• [Saved data entries]:
_____

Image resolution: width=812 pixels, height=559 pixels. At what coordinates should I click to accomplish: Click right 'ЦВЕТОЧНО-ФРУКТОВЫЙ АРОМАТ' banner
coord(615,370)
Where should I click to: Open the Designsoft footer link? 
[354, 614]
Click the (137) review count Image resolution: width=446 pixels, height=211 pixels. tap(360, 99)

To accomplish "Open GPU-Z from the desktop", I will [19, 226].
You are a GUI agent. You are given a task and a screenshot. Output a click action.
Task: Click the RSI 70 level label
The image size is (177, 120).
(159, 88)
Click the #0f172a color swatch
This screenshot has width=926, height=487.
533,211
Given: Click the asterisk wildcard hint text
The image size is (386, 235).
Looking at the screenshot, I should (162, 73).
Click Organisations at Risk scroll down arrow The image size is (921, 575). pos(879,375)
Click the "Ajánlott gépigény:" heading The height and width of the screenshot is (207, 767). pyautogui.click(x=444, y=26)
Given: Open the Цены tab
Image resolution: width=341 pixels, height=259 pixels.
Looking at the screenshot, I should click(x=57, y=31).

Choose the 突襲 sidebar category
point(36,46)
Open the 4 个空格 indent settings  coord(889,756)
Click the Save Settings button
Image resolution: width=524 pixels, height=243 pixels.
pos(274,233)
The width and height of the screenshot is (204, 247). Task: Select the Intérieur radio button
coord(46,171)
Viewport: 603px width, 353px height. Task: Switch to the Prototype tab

_____

• [About this task]: All entries must be given again exactly.

• [Expected output]:
Image resolution: width=812 pixels, height=559 pixels. At what coordinates should I click to accomplish: Click right 'ЦВЕТОЧНО-ФРУКТОВЫЙ АРОМАТ' banner
coord(615,370)
Where should I click to: Open the Designsoft footer link? 
[354, 614]
Click the (137) review count Image resolution: width=446 pixels, height=211 pixels. tap(360, 99)

To accomplish "Open GPU-Z from the desktop", I will [19, 226].
You are a GUI agent. You are given a task and a screenshot. Output a click action.
Task: Click the RSI 70 level label
The image size is (177, 120).
(159, 88)
Click the #0f172a color swatch
This screenshot has width=926, height=487.
533,211
Given: Click the asterisk wildcard hint text
The image size is (386, 235).
Looking at the screenshot, I should (162, 73).
Click Organisations at Risk scroll down arrow The image size is (921, 575). pos(879,375)
Click the "Ajánlott gépigény:" heading The height and width of the screenshot is (207, 767). pyautogui.click(x=444, y=26)
Given: Open the Цены tab
Image resolution: width=341 pixels, height=259 pixels.
Looking at the screenshot, I should click(x=57, y=31).

Choose the 突襲 sidebar category
point(36,46)
Open the 4 个空格 indent settings  coord(889,756)
Click the Save Settings button
Image resolution: width=524 pixels, height=243 pixels.
pos(274,233)
The width and height of the screenshot is (204, 247). Task: Select the Intérieur radio button
coord(46,171)
Viewport: 603px width, 353px height. Task: Switch to the Prototype tab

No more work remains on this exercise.